Are politics rather than principles driving Facebook’s decisions?


Facebook said it didn’t want to make important policy decisions on its own. Then why did it make these important policy decisions alone and in secret?


These questions are important because Facebook is not an ordinary company. Whether we are aware of it or not, the ways the company designs its online hangouts shape how we behave and what we believe.


In an extreme example, Facebook has acknowledged that it failed to prevent its social network from being used to incite a genocide in Myanmar. That’s why it’s crucial that Facebook makes good policy choices in fair-minded and transparent ways.


On the first question, The Wall Street Journal reported that Facebook decided not to make most of the suggested changes aimed at reducing the spread of divisive content in part because more material from the right than the left would have been affected, and the company was worried about triggering claims (again) that the company was biased against conservatives.

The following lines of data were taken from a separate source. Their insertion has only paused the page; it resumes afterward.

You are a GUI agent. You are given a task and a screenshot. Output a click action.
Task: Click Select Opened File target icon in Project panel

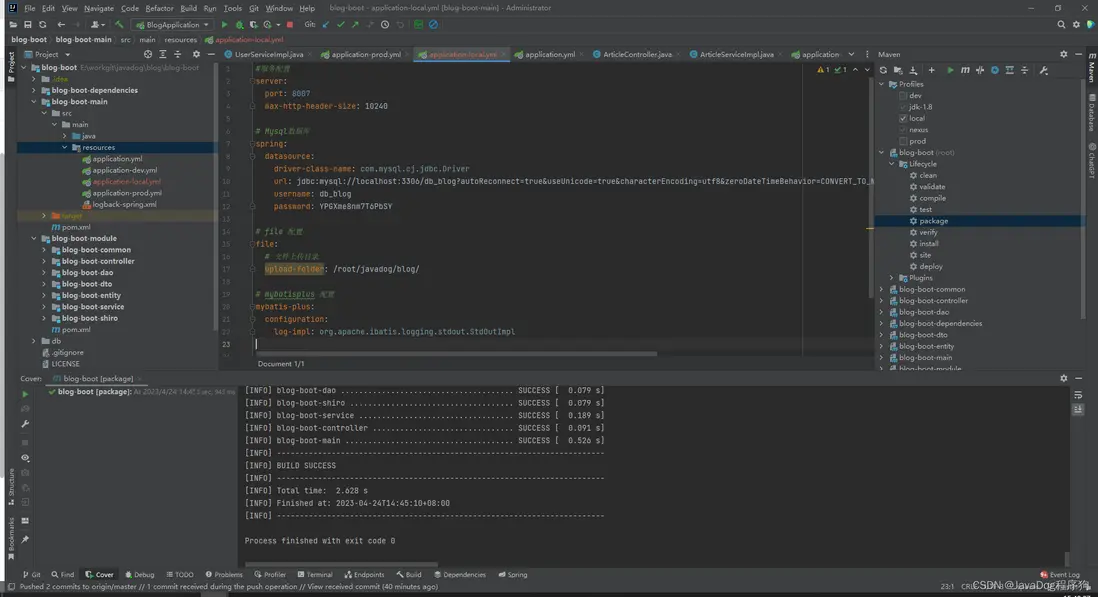(x=148, y=54)
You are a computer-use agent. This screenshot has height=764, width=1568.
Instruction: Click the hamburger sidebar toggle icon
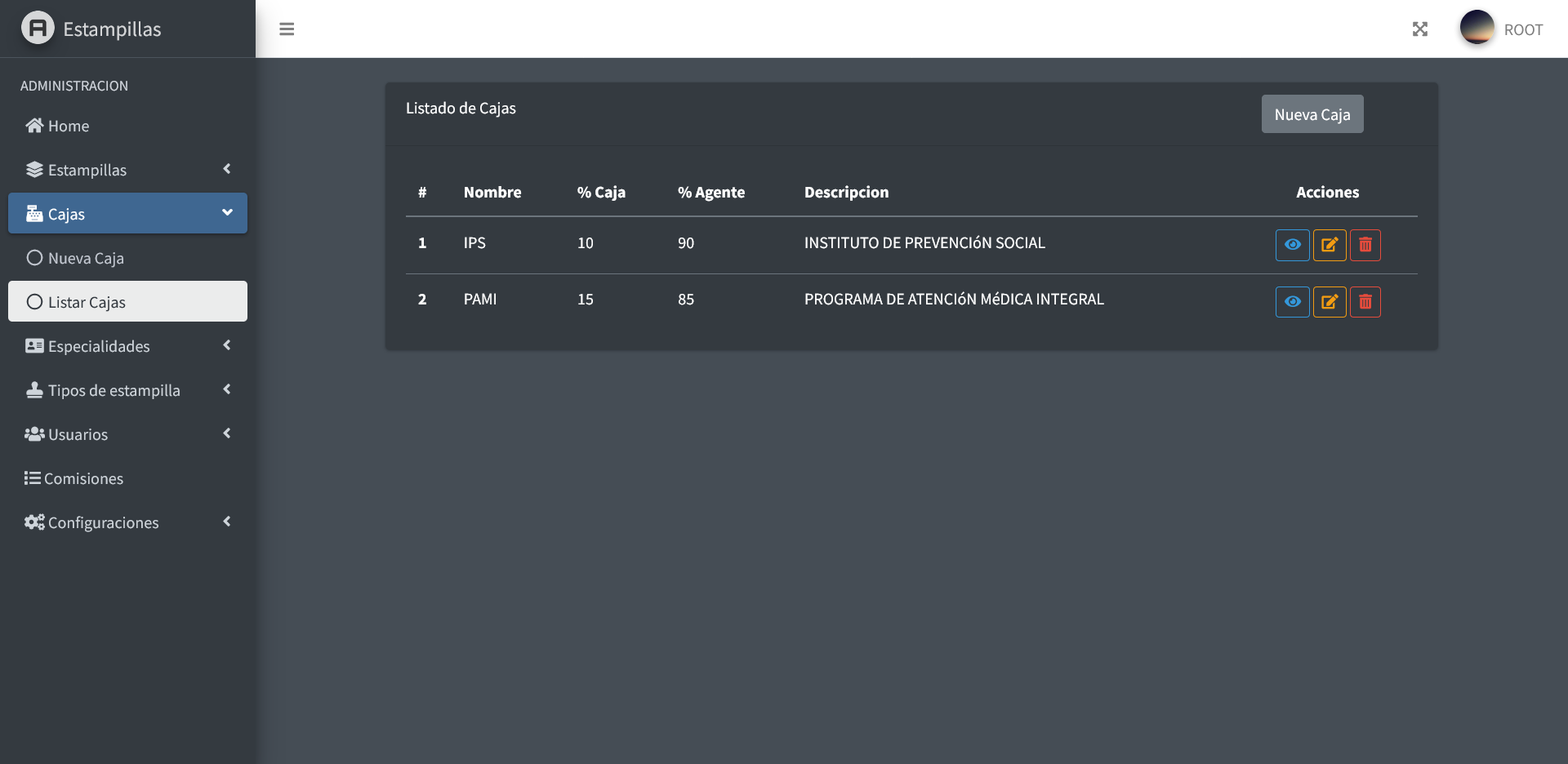click(x=287, y=29)
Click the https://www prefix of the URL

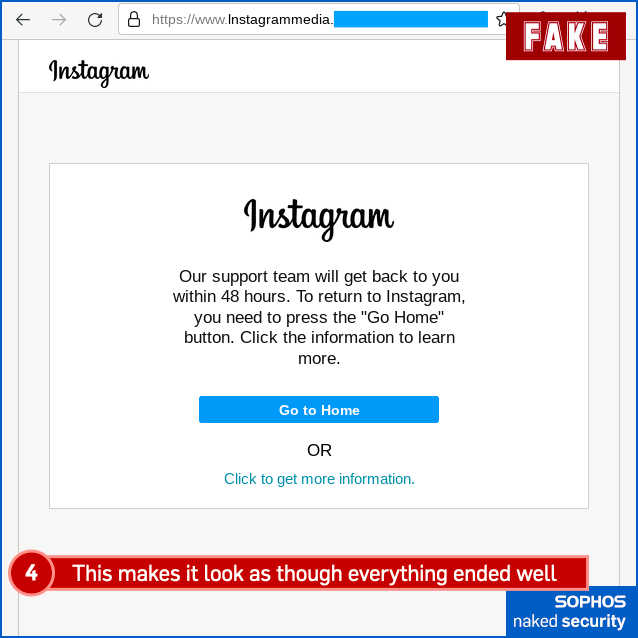point(190,19)
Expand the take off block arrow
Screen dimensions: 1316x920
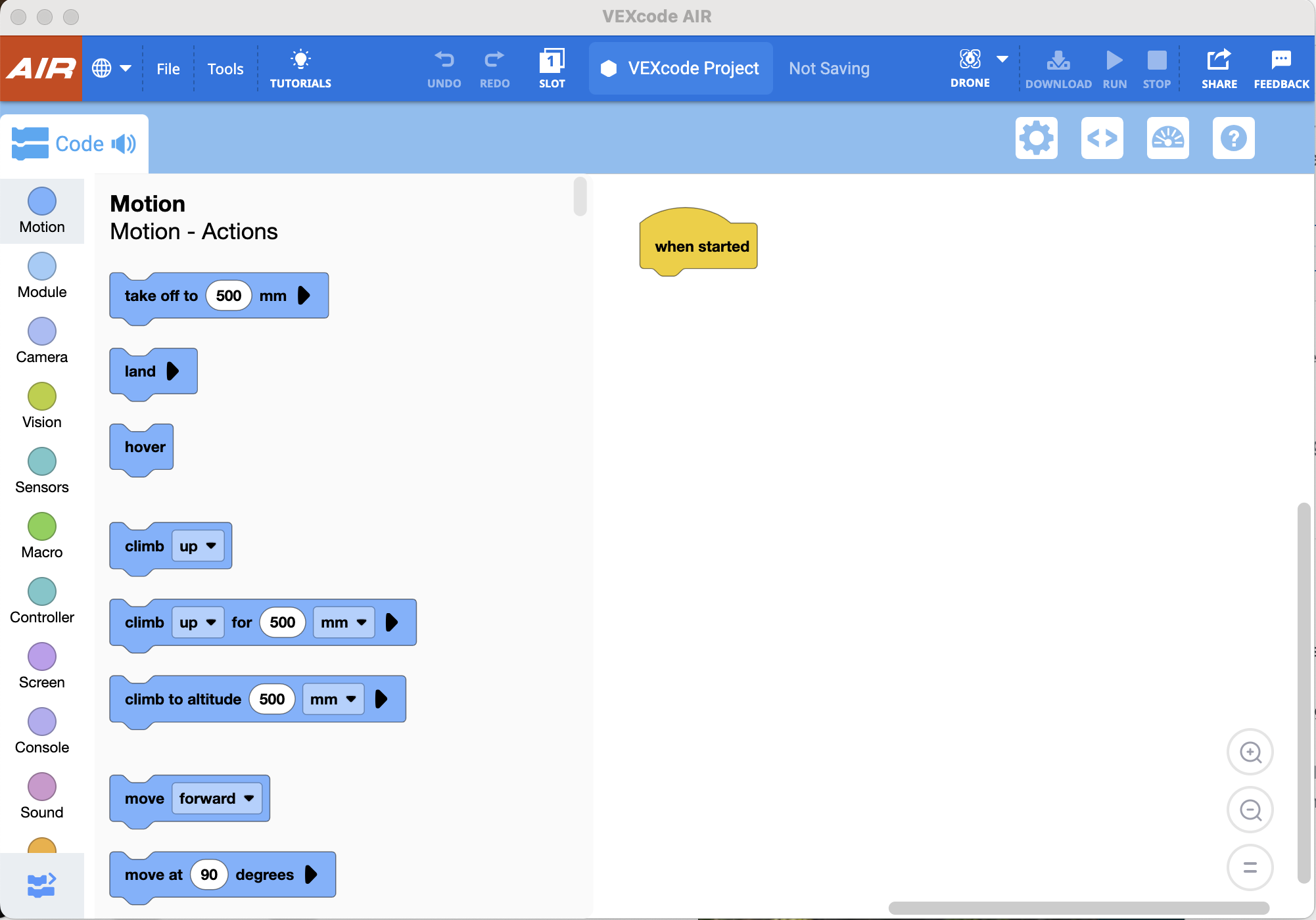[304, 295]
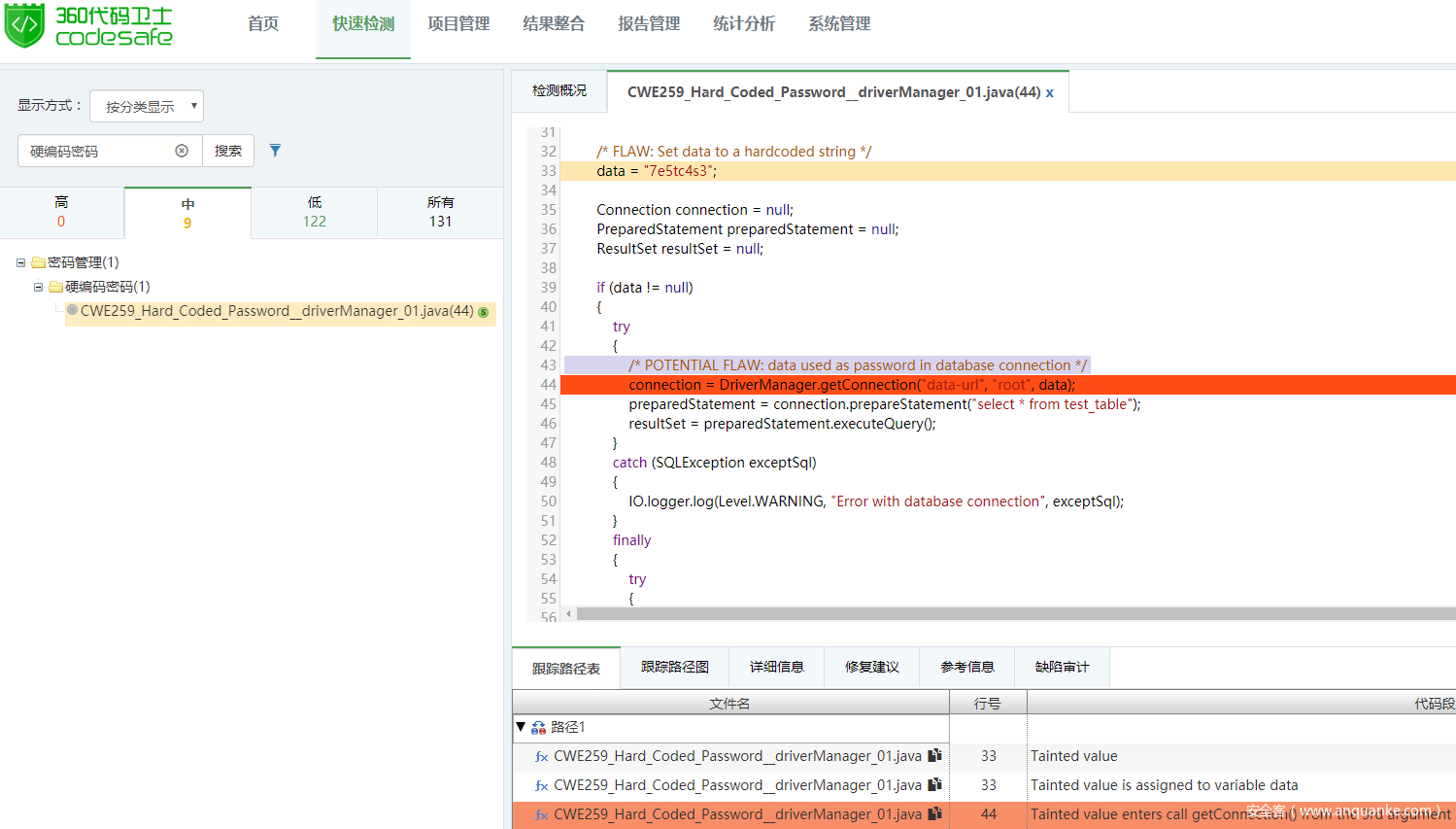Click the green S status badge on the tree file
Viewport: 1456px width, 829px height.
pos(484,312)

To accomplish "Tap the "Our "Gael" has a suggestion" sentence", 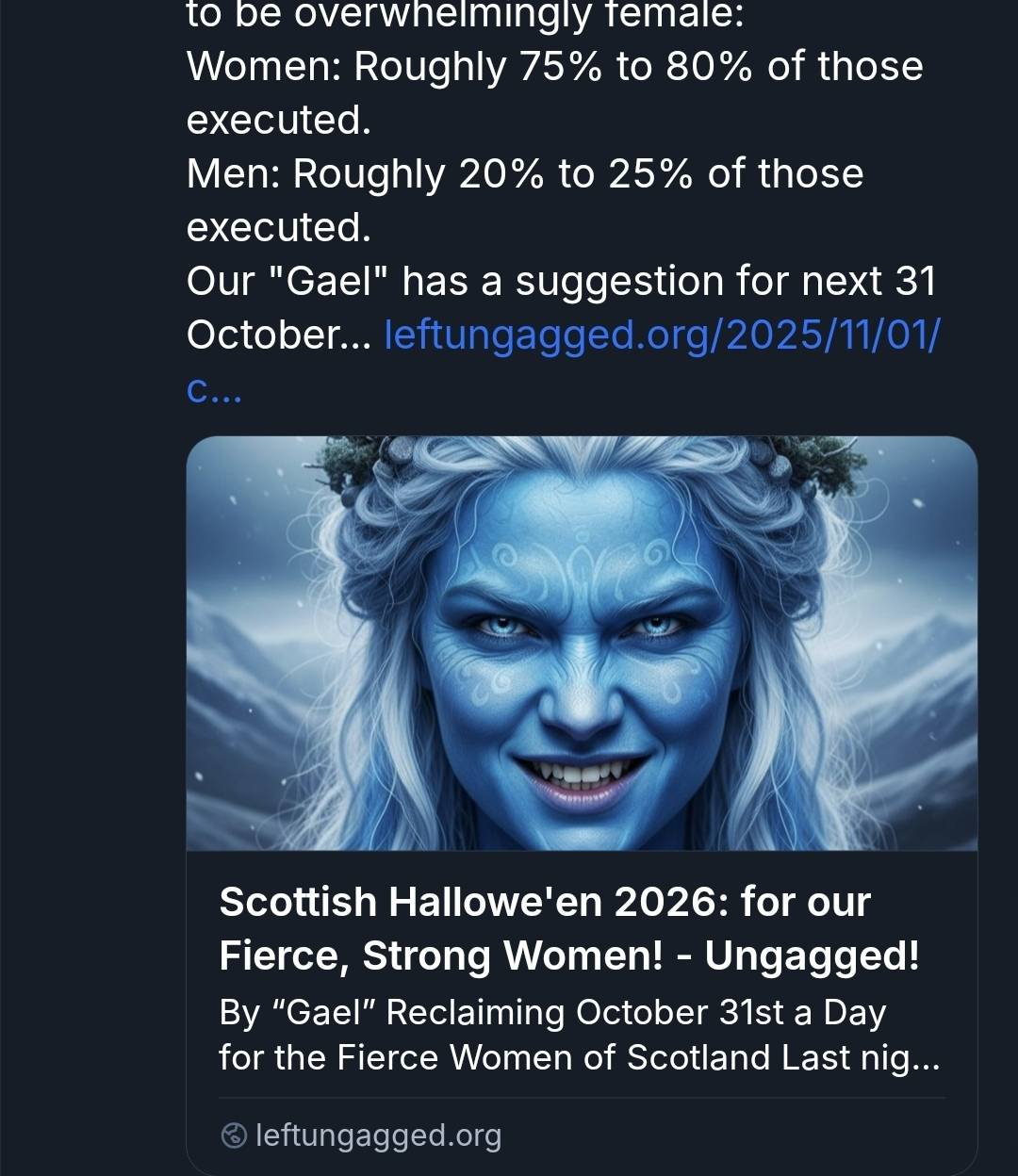I will [560, 281].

Some people at Facebook also said they believed that similar fears were behind Facebook’s light touch on policing political speech in advertisements and posts.


If Facebook made these decisions on the merits, that would be one thing. But if Facebook picked its paths based on which political actors would get angry, that should make people of all political beliefs cringe.


This is not a partisan point. Facebook is obsessed with staying in the good graces of people with power, period. This is natural, to a point. (President Trump’s anger at Twitter for adding fact-checking notices to two of his tweets this week shows there are consequences to such decisions.) But there should be a line between understanding the political reality and letting politics dictate what happens on your site.


People at Facebook say the company doesn’t bend to politics. And Facebook in a blog post on Wednesday detailed its investments and changes that it said were intended to reduce polarization.


It also unnerves me that multiyear research into Facebook’s impact on the world stayed entirely inside its walls. What happens at Facebook is too important to stay secret.


Five years ago, Facebook’s chief executive, Mark Zuckerberg, touted research by its data scientists that found that the social network doesn’t worsen the problem of “filter bubbles,” in which people see only information that confirms their beliefs. The public could evaluate the data and discuss an important question affecting much of our society.


Now, big-picture discussions about Facebook’s impact are confined to internal posts or company conference rooms.


This is the opposite of Facebook’s stance that it wants input from lawmakers and the public about important topics like what speech is harmful and how to prevent cyberattacks. It also runs counter to Facebook’s efforts to work with independent fact checkers and create a quasi-independent board to adjudicate disputes over posts that violate the company’s rules.


“People shouldn’t have to rely on individual companies addressing these issues by themselves,” Zuckerberg wrote in an opinion piece for the Washington Post last year. “We should have a broader debate about what we want as a society and how regulation can help.”